9) Dass sie dennoch bisher nicht aus den Verbänden ausgetreten sind, dürfte einerseits damit zu tun haben, dass die Flächentarifverträge bei ihnen bisher eher dämpfend auf aus das materielle Niveau gewirkt haben. Zudem verhindert der hohe Organisationsgrad und Einfluss der IG Metall in diesen Betrieben bis heute ein Ausscheren. Ganz generell ergibt sich das Festhalten am Flächentarifvertrag nicht nur durch das Interesse der Arbeitgeber an dieser Institution. Genauso wichtig ist der Druck, der von der Gewerkschaft und den Betriebsräten ausgeht.

10) "Will ein Betrieb seinen Beschäftigten mehr bezahlen, so muss dies durch übertarifliche Entgeltbestandteile erfolgen. Dies kann in vielen Fällen sinnvoll und auch notwendig sein. Z.B. in Form von Erfolgsbeteiligungen in Abhängigkeit von der betrieblichen Leistungsfähigkeit oder persönlichen Zulagen für aktuelle Knappheiten am Arbeitsmarkt." (ERA Infobrief Nr. 1., S. 3)

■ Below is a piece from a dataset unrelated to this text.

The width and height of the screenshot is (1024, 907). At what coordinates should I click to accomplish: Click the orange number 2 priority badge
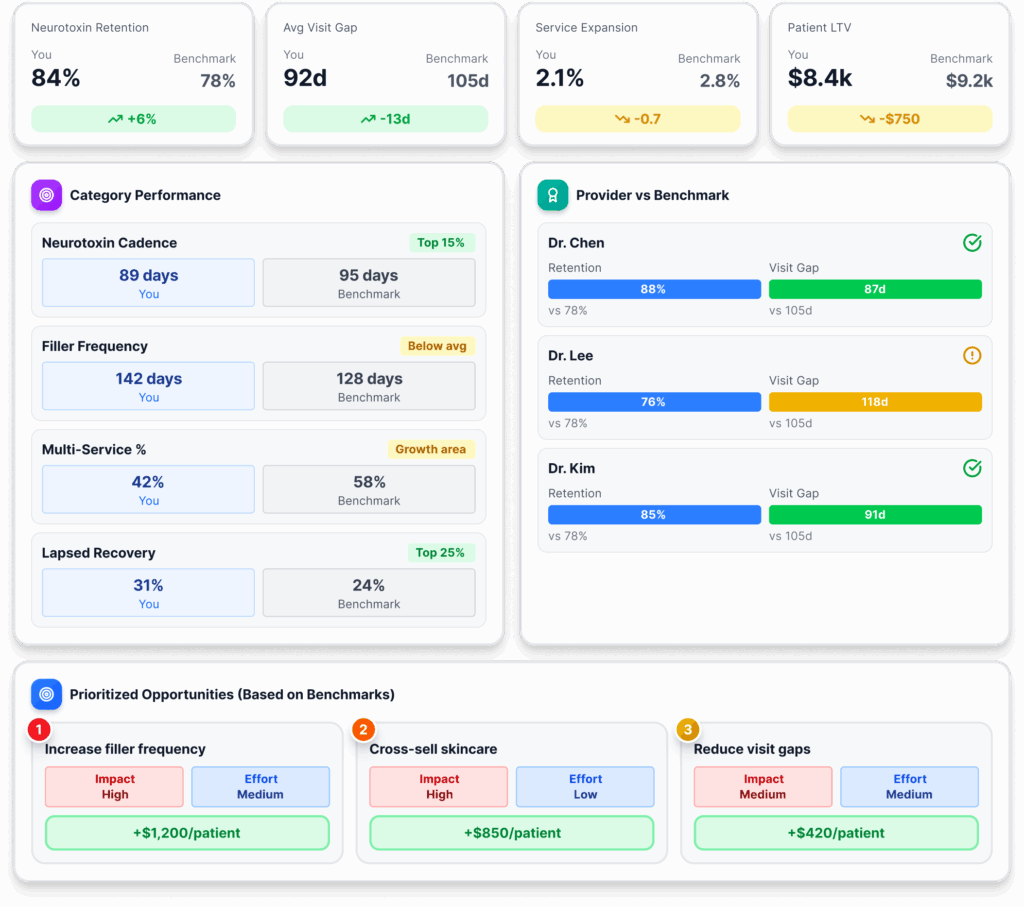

11) Zu verhindern, dass die Entwicklung wieder in die gleiche Richtung läuft wie ehedem beim Akkord und gleichzeitig die 15% nicht so zu zementieren, dass Leistungssteigerungen des einen nicht durch Minderung des Leistungsanteils des anderen kompensiert werden müssen, war nach Darstellung des ERA-Experten von Südwestmetall, das Kunstwerk, das zu vollbringen war. "Weil auch wir haben kein Interesse daran, dass jemand nur besser werden kann, wenn jemand anderes schlechter werden muss. Das ist nicht wahnsinnig motivierend. Aber was eben auch nicht stimmt ist, dass die Leute immer nur besser werden in ihrer Leistung." Tarifvertraglich wurde versucht dem Problem durch eine Verpflichtung zur Nachsteuerung angegangen, die dann greift, wenn von dem Soll-Punkt 15% 1% nach oben oder unten abgewichen wird.